Gay Chat V11 - Were you expecting something funny?
33,836 replies, posted
[QUOTE=Seiteki;45484078]I'm on my phone constantly, or sometimes I bring my laptop in and play games.
It's how I've discovered my phone can last about 6-7 hours of constant internet usage.[/QUOTE]
Pre kitkat on my note 3 i could have youtube open for a long while watching videos and browsed the net heavily and i'd still get amazing life out of my phone.
Post kitkat, i hate everything and battery life TANKS. I've been meaning to flash a custom rom or just reverting to a backup pre kitkat i took just like 2-3 weeks before 4.4.2 was rolled out. But im too fucking lazy to do any of that.
I have Galaxy S4 and it serves me well, i just talk to most of my mates.
I have T-Mobile vivacity.
It was £60. Don't you judge me.
Oh man I was looking up pictures for inspiration for a train layout and I discovered you can buy [URL="https://www.lokmuseum.de/spur_h0/noch/bilder/no15956a.jpg"]miniature figures[/URL] (Slightly nsfw I guess) of people having sex to plant around your model train layout.
Ingenious.
[QUOTE=KorJax;45482911]I just discovered UberX is a thing and if I ever move to a city that actually uses this service I'm seriously considering becoming a driver for it to pick up extra cash on the side
Imagine making $200-$300 as a pizza boy during the week then just doing Uber when I want on the weekend nights for $200-$300 on top of that. Sounds pretty lucrative
People complain all the time from all the research I've done about it that it isn't that good paying after you count the cost of self-employment taxes, car costs, milage, etc but even then people still make $35-40K easy post-expenses just driving around for a standard 40 hour work week. Thats basically what I already do as a pizza driver, except I get paid half that and with uber if I feel sick or want to hang out somewhere for the night I just don't decide to log in that day. Sounds pretty rad. And if I ever feel like I need a load of money then I can just work crazy hours for a week to get a big amount of cash.

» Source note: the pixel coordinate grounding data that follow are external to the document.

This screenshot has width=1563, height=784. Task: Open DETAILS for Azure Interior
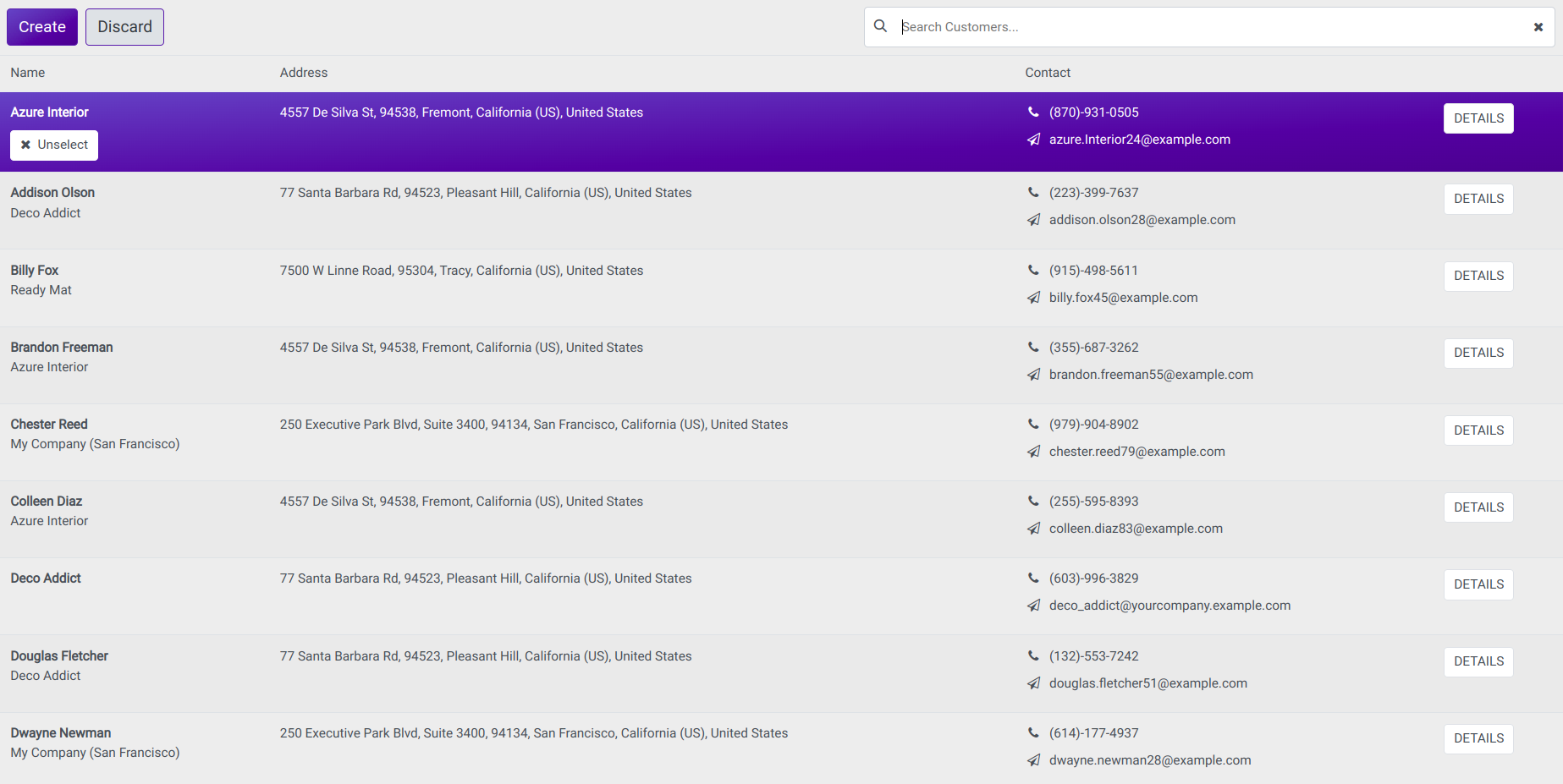1478,118
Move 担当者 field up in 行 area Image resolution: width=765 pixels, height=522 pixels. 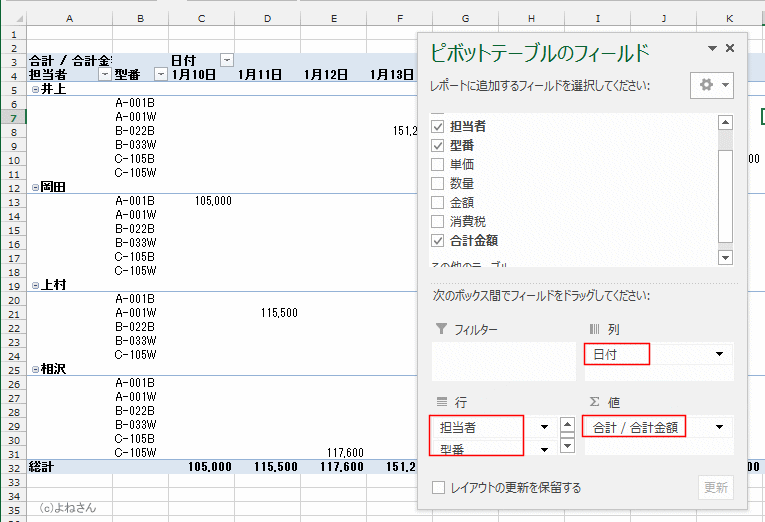[x=543, y=427]
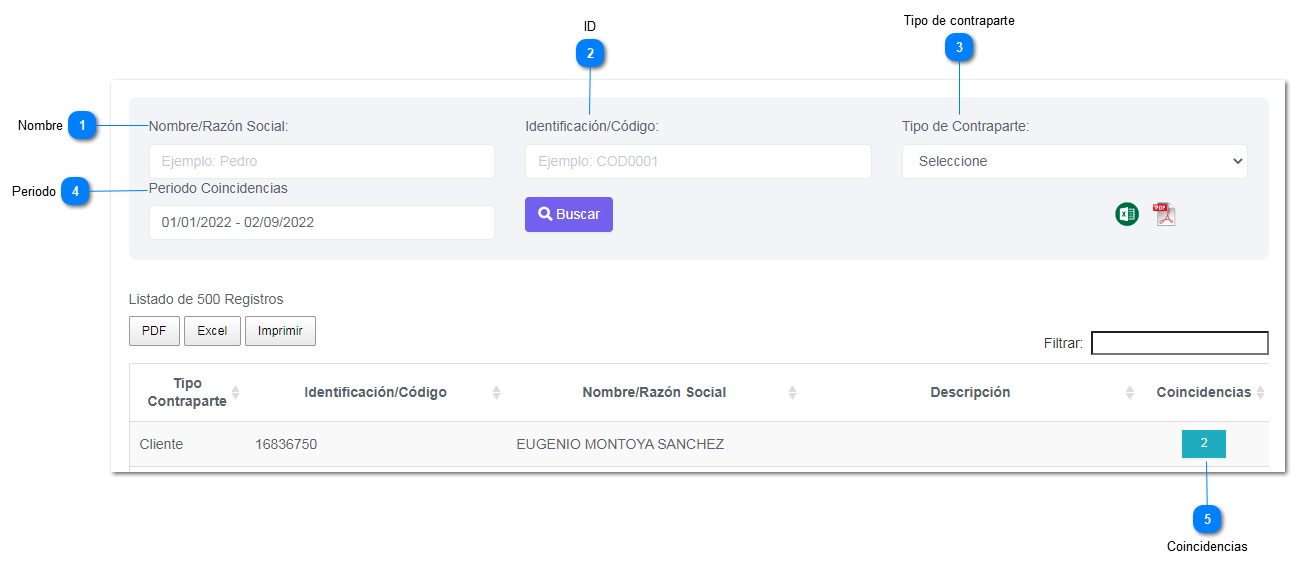Sort by Coincidencias column arrows

[1260, 392]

The only problem is driving with people vs driving with pizza are likely entirely different things. It sounds fun but I don't know if I'd really be up for it in the end. Also the fact that its not available in my city :v:[/QUOTE]
The whole Uber thing must be terrifying for local taxi companies, being a cheaper alternative.
[QUOTE=Roll_Program;45485893]The whole Uber thing must be terrifying for local taxi companies, being a cheaper alternative.[/QUOTE]
Well its serves them right charging £30 for 10 miles.... Some taxi drivers are just conmen
A lot of it is UK fuel and car taxes.
[QUOTE=Roll_Program;45485893]The whole Uber thing must be terrifying for local taxi companies, being a cheaper alternative.[/QUOTE]
I see it akin to google fiber and the rest of ISPs
Taxi companies got comfortable with their monopoly. Someone else steps in and comes up with a way, WAY better system and totally crushes them. Taxi companies can't really do anything but pout and whine, or change.
Its not only cheaper, but its way faster and apparently way better quality since each driver is rated by their passengers.
If driverless cars ever become a thing (especially electric driverless) then it would be so cheap to use a service like driverless-Uber that there would be zero reason to even own a car for your average person. I could legitimately see the concept of driving your own car as being an "old timey thing" in 50-60 years, with most people just using automatic courier services to get everywhere and a minority of people driving their own cars. Simply because at that point it would be so easy and cheap to do, there would be no reason to ever own your own car unless you needed the independence of driving yourself everywhere. Which will still be a thing mind you, but for most people it might not be that important.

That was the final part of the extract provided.